Before I proceed with the rest of the entry, there's a kind of a reverse meme I've been wanting to try. The idea is that if you're so inclined, you ask me any three questions you want (using the comments link), and as long as the honest answers won't cross some line in my own personal privacy policy, or make it easier for The Big Bad Internet Stalker to find me, I'll answer them in my diary. Try me. I think it sounds like fun. :)

Now, on with your regularly scheduled rambling entry...

Funny how little things can make a day so much nicer. I've been missing a pair of black slacks for a month. I thought I must have left them at my mom's, except they weren't there, so I began to suspect they'd been abducted by some Van Heusen-loving size 12 aliens, when I thought to check to see if they'd fallen into the brown paper bag in the laundry room which I'd thought held clothes I was gathering up to give away. Except I'd forgotten that I'd actually taken that bag to the thrift store, and that the bag that was actually there was -- ta-da! -- full of clothes we'd changed out of at my mom's when we went there one Sunday after church. And there at the bottom, safe and sound if a bit wrinkled, were my beloved slacks. These are definitely on my top 3 list for Favorite Item of Clothing -- my bottom looks nice in them, my waist looks slim in them, they are actually long enough (shout out to Mary, my fellow high-waters sufferer), and they are a nice true black and they hang just right and oh I love these pants. And I found them just in time for our chorus concert on Monday. yay!

## Extracted records
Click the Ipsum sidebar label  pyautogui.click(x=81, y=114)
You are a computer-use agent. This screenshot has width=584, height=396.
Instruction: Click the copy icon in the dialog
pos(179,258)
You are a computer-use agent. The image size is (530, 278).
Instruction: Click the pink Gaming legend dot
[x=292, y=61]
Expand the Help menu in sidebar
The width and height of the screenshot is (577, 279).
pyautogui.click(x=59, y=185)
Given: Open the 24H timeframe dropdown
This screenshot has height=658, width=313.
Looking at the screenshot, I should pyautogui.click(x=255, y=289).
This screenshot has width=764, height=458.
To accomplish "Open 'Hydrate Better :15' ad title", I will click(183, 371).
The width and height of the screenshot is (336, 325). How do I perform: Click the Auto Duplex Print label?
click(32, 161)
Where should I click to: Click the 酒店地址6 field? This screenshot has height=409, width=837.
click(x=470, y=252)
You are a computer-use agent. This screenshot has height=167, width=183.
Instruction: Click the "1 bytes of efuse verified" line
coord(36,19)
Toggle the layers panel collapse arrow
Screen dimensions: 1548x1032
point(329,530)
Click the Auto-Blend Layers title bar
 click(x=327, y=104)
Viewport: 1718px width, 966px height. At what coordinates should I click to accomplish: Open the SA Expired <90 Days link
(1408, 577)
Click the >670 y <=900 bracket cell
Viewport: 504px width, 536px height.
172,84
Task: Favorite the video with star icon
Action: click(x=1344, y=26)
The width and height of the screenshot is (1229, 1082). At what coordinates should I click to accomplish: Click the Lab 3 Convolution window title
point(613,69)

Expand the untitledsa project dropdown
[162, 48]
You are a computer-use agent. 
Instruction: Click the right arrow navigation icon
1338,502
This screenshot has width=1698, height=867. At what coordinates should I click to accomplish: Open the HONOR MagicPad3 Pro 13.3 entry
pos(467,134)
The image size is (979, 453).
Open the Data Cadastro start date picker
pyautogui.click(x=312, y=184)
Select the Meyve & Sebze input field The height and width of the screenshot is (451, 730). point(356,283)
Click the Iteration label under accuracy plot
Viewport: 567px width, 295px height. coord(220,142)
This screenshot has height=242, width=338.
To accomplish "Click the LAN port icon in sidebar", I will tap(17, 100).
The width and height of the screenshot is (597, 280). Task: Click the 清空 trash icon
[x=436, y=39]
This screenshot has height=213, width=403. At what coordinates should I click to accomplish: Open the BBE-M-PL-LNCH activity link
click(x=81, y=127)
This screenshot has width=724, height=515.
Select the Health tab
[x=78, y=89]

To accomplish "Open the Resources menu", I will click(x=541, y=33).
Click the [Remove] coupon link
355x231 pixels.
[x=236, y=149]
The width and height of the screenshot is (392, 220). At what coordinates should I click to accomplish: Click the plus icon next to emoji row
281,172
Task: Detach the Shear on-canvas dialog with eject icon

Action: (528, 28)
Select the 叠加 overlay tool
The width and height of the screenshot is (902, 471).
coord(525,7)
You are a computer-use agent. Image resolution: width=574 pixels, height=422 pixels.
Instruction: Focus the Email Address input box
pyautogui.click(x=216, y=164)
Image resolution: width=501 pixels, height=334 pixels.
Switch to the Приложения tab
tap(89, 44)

## To do
1 – Print the passage of the diary entry that begins with the words containing "Before I proceed" and ends with "scheduled rambling entry...", copying it verbatim.
2 – Arrange the rows as a JSON list of strings, one string per line and no blank lines, covering only the rows from their first line through the line containing "Looking at the".
The diary entry and the rows are two unrelated pieces of material.

## Outputs by task
1 –
Before I proceed with the rest of the entry, there's a kind of a reverse meme I've been wanting to try. The idea is that if you're so inclined, you ask me any three questions you want (using the comments link), and as long as the honest answers won't cross some line in my own personal privacy policy, or make it easier for The Big Bad Internet Stalker to find me, I'll answer them in my diary. Try me. I think it sounds like fun. :)

Now, on with your regularly scheduled rambling entry...

2 –
[
  "Click the Ipsum sidebar label  pyautogui.click(x=81, y=114)",
  "You are a computer-use agent. This screenshot has width=584, height=396.",
  "Instruction: Click the copy icon in the dialog",
  "pos(179,258)",
  "You are a computer-use agent. The image size is (530, 278).",
  "Instruction: Click the pink Gaming legend dot",
  "[x=292, y=61]",
  "Expand the Help menu in sidebar",
  "The width and height of the screenshot is (577, 279).",
  "pyautogui.click(x=59, y=185)",
  "Given: Open the 24H timeframe dropdown",
  "This screenshot has height=658, width=313.",
  "Looking at the screenshot, I should pyautogui.click(x=255, y=289)."
]